I agree, restoring has other issues, and I need to work through the use cases there.

@Tony.Nguyen In retrospect, designing the schema to avoid linked rows would have made backing up very easy (and avoided some issues with linked row data leakage), but I’d rather avoid refactoring the current project where linked rows are used heavily unless it looks like there are no other good solutions.

p.colbert · January 5, 2021, 8:31pm

I haven’t tested it with multi-link columns. Even so, it’s certainly better than starting from scratch. I’ll see about posting it to Show and Tell.

Edit: Posted to Backup to SQLite via Uplink

p.colbert · January 5, 2021, 10:07pm

Regarding use of row-ids… It may help to add your own unique id (column) to each referenced row. Even if the row-ids can’t be consistent over time, your ids can.

jshaffstall · January 6, 2021, 1:46am

Restoring is another issue to be addressed, but thanks to @p.colbert backups are handled.

owen.campbell · January 6, 2021, 5:15pm

Another option here is to use the open source app server. You could create an app to query your main app over uplink and update its local copy of the tables.

rsmahmud · May 17, 2023, 6:31pm

Hi Owen,

I find your idea quite interesting. This would allow people to migrate anvil hosted app including data to a standalone app server.

However I think I’m missing something,

For example, In my local app

app_tables.mydata.search()

would get me the local data,

but as soon I connect the anvil uplink,

anvil.server.connect("ABC")

and then run,

app_tables.mydata.search()

this would give me data from the remote app.

so, how do you write this to your local mydata table?

also what about linked rows? wouldn’t the row id’s change when you write to your local copy?

owen.campbell · May 17, 2023, 7:06pm

You could create server functions on the main app and call those instead of querying its tables directly.
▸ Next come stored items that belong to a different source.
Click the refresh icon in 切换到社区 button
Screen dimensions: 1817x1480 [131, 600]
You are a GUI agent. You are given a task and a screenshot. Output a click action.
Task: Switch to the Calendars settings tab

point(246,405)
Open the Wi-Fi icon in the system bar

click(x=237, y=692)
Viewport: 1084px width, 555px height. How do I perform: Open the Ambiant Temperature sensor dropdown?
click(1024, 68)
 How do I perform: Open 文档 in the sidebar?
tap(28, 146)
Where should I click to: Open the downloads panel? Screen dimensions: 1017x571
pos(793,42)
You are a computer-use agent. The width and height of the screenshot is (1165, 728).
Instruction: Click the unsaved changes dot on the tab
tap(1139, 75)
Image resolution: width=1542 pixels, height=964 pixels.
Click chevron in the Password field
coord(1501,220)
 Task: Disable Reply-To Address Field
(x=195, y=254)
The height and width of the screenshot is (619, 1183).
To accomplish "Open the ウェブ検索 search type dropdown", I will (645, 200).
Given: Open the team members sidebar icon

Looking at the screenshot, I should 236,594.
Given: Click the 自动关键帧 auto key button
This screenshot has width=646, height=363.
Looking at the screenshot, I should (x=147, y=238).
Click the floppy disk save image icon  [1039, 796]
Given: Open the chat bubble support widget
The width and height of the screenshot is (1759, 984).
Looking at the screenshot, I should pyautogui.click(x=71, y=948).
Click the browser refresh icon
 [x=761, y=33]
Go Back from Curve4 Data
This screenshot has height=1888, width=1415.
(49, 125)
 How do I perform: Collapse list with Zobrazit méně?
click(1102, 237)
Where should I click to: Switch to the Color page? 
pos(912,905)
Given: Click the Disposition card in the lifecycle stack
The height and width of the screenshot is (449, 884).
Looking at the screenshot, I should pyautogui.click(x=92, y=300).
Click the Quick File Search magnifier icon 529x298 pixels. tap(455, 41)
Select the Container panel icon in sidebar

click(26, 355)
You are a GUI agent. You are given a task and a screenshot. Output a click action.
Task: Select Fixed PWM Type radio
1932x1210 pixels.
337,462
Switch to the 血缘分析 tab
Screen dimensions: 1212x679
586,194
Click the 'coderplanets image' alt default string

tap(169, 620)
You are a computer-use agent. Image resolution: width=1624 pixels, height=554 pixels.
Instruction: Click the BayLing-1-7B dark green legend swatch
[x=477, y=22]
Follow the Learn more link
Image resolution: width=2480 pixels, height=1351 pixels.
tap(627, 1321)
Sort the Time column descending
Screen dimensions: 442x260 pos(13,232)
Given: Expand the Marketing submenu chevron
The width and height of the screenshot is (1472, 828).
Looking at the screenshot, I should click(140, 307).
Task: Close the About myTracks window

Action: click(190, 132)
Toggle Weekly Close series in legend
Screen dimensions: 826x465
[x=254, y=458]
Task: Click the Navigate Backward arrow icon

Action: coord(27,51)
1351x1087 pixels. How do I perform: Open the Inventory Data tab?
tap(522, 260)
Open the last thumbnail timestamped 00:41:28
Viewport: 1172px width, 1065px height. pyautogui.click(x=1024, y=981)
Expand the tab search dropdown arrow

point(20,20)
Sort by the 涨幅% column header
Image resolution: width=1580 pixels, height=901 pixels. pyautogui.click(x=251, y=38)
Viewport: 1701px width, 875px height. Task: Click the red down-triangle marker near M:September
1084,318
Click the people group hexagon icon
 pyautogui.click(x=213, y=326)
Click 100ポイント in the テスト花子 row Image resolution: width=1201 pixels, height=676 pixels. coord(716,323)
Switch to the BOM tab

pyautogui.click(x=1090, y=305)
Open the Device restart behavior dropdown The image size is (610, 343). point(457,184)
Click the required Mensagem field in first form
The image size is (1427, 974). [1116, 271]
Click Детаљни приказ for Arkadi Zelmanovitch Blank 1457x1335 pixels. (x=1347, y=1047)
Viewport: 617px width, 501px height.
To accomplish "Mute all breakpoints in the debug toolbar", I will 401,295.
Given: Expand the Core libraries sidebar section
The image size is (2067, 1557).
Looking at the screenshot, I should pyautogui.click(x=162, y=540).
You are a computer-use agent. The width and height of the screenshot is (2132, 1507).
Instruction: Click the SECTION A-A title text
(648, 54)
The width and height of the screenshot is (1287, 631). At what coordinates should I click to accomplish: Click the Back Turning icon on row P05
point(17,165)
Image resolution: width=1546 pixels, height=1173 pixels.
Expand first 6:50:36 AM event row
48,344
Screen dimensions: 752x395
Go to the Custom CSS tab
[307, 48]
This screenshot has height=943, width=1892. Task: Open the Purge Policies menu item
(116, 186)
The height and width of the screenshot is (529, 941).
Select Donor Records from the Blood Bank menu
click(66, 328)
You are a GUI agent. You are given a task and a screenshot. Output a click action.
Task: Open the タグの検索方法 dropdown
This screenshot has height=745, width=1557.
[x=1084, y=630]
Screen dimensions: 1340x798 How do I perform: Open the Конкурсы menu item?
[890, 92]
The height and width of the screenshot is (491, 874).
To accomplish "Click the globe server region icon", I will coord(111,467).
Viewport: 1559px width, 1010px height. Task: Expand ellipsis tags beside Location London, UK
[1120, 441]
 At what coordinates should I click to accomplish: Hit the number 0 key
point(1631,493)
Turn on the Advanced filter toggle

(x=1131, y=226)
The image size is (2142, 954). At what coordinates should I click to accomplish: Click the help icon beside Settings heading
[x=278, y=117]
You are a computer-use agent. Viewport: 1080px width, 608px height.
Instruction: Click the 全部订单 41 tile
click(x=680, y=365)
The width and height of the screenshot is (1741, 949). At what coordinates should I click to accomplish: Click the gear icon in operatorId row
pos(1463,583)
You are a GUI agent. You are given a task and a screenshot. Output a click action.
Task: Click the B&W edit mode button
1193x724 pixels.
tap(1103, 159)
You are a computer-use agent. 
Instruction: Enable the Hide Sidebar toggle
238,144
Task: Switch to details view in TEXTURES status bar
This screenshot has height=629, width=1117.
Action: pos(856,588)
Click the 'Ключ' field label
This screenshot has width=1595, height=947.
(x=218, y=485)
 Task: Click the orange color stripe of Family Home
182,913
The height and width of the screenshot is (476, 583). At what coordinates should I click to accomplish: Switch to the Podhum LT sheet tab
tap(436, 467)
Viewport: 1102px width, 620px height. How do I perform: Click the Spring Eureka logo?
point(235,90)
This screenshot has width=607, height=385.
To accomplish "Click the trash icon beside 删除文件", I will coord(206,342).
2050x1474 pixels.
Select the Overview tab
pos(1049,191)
p.colbert · May 17, 2023, 8:21pm

Yes, row ids will change. You’ll need to catalog each and every row-id reference in the incoming data, and translate it to the corresponding new row-id, once it becomes available, i.e., once the corresponding new row is created. In most cases, this will be a two-step process.

rsmahmud · May 18, 2023, 12:01am

but after connecting the uplink wouldn’t all code reference to remote app tables?

so, how do you access local app tables while being connected via uplink?

import anvil.server
from anvil.tables import app_tables

# CRUD operations of app_tables.any_table are happening on local
anvil.server.connect("YOUR_ANVIL_API_KEY_OR_TOKEN")

# after connecting the uplink,
# CRUD operations of app_tables.any_table are happening on remote

# Retrieve data from the Anvil-hosted app
@anvil.server.callable
def get_data():
    # Perform queries or data retrieval operations on the Anvil-hosted app tables
    # Example: Retrieve data from a specific table
    return app_tables.mydata.search()
   
 
# Call the Anvil-hosted app function to retrieve the data
remote_data = anvil.server.call('get_data')

# this would write it again in the remote tables
for row in remote_data:
    app_tables.mydata.add_row(**row)

Am I missing anything here?

owen.campbell · May 18, 2023, 6:50am

I actually download to csv files via uplink and load separateky.

I do that so I can reload at will without having to download again but, I suppose, it also avoids the problem you describe.